BQB here with a review of Disney/Pixar’s “Coco.”
You know, 3.5 readers, I don’t usually do a review of kids’ movies, but this one moved me a bit, so here we go.
Miguel is a young boy who dreams of becoming a famous musician, as famous as Ernesto de la Cruz (Benjamin Bratt), this fictional version of Mexico’s answer to Elvis.
Alas, his family has put a long, long, longtime ban on music due to the fact a musician in the family once caused great heartbreak for all.
Blah, blah, blah, shenanigans ensue and Miguel finds himself in the Land of the Dead, where the deceased “live” albeit in skeleton form. Miguel is still alive and obviously, does not belong here, but he’ll have to solve some mysteries about his family’s past in order to return to the land of the living.
There’s a lot of bright colors and the plot was a little better than usual, IMO, for a kids’ movie. But there was one takeaway that stood out.
You see, we learn that it’s possible for the skeletons to die a second time, i.e. to disappear without a trace. The skeletons live and prosper and are happy…for as long as the living remember them. Once the last person who remembers the formerly alive skeleton dies, and there isn’t anyone else around to tell stories of the dead person when he/she was alive, then the skeleton ceases to be.
Ergo, whether it’s “The Land of the Dead” or Heaven or whatever afterlife you envision, we’ll never know for sure what happens when we die. Theology tells us we live on. Evidence tells us we become worm food. However, you can at least take steps in this life to make sure you are remembered fondly and tales of your deeds will be passed down throughout the generations.
The thought is bittersweet – it provides motivation to get out there and live and love, to be productive and helpful and friendly in the hopes that no matter what happens after this life, you will at least be remembered by others.
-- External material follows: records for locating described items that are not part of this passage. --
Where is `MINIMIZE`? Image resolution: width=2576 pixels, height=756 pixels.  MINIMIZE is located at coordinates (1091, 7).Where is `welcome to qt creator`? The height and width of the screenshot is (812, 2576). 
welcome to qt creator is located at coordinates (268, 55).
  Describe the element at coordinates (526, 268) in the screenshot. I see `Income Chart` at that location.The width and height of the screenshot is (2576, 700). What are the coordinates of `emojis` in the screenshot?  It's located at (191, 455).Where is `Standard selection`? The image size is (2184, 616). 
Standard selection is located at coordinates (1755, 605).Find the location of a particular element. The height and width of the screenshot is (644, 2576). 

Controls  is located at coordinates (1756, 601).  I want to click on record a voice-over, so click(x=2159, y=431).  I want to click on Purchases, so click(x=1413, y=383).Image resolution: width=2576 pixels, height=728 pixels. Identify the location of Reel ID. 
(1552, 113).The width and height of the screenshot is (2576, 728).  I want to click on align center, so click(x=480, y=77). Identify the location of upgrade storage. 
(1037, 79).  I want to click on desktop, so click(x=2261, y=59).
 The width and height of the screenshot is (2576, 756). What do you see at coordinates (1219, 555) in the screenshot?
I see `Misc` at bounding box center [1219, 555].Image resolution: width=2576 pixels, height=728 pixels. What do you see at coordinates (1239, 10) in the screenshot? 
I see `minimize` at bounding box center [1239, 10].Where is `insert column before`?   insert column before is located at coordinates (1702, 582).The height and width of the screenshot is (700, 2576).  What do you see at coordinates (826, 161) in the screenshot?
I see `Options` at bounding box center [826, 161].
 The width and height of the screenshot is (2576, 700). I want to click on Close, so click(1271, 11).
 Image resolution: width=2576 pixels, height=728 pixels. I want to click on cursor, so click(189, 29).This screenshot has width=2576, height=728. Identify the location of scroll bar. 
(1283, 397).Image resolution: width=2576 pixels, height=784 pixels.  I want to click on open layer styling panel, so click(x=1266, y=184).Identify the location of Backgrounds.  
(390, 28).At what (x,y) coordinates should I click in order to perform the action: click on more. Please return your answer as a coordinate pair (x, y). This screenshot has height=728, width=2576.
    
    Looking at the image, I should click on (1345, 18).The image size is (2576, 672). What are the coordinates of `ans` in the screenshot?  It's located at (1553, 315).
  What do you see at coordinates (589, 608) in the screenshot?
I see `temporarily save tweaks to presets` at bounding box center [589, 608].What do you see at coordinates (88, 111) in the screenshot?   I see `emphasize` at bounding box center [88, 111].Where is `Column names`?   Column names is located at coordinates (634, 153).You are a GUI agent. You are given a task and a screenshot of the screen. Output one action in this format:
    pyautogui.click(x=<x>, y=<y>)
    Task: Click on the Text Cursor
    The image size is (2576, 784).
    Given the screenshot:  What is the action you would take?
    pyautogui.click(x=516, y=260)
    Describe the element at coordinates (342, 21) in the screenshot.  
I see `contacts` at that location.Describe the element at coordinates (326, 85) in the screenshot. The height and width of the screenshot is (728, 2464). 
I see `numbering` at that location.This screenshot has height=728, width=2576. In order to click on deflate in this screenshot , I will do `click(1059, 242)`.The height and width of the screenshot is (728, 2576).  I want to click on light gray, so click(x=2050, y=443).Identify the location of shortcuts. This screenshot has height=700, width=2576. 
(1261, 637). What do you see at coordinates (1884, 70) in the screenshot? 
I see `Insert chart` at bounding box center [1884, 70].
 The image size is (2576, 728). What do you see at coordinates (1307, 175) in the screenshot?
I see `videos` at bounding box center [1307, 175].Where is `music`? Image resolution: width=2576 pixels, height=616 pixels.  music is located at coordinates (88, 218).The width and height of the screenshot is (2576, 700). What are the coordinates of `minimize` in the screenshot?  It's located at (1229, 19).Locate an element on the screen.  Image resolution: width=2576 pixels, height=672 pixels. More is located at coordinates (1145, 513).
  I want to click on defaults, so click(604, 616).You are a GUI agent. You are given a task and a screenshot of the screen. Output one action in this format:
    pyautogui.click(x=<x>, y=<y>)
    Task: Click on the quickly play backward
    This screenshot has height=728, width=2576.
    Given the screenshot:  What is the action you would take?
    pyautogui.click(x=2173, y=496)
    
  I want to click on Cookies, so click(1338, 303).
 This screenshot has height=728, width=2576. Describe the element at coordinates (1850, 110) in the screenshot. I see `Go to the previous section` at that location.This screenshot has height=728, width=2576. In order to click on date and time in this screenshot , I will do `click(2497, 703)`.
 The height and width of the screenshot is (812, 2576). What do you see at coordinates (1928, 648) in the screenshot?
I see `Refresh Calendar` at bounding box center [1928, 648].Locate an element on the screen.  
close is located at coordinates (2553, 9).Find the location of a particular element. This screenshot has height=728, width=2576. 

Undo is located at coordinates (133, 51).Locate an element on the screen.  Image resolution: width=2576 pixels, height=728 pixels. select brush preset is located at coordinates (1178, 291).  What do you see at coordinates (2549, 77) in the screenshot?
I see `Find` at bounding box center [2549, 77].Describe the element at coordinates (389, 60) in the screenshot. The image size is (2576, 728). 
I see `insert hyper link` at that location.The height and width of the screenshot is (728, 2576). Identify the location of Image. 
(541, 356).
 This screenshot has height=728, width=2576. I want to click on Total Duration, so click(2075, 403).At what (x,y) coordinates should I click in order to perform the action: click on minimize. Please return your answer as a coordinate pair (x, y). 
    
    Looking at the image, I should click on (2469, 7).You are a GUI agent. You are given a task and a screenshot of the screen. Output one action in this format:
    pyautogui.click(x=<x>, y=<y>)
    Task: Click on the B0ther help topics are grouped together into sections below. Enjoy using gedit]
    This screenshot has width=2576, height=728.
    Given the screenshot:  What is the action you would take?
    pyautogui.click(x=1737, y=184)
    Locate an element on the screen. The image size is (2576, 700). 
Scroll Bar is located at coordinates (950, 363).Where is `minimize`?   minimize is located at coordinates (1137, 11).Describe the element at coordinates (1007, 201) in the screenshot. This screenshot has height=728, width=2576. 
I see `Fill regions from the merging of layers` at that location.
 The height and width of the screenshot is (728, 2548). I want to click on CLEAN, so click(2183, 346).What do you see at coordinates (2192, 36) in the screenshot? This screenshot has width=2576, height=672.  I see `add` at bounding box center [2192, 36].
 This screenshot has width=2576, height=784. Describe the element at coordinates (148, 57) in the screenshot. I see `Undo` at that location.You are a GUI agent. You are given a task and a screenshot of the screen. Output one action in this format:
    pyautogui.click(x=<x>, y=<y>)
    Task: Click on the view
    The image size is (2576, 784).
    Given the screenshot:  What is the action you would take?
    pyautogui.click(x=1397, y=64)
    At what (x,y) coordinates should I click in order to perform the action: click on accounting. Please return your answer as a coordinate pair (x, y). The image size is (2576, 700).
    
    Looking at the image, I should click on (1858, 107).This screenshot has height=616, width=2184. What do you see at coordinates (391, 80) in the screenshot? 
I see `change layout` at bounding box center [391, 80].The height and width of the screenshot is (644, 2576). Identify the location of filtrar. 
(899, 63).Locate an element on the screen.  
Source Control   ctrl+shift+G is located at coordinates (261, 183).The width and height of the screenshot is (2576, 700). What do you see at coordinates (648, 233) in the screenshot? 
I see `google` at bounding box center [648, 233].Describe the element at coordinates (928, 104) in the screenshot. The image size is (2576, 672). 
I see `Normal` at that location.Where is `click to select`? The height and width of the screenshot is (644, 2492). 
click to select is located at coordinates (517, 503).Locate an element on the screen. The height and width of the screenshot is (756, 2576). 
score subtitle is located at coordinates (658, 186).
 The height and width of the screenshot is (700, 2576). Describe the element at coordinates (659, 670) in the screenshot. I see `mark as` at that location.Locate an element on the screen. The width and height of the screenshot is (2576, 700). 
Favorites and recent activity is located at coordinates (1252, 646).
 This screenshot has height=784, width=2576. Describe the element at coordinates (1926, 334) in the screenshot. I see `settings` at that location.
But the downside is the average person, even with the best intentions and the most follow-through, probably, at best, can’t achieve something that allows them to be remembered past a few generations of their family.
Doubt it? Think fast. How many of you are able to tell me the name of your great, great grandfather or mother? Tell me in the comments how far back in your family tree you are able to recite.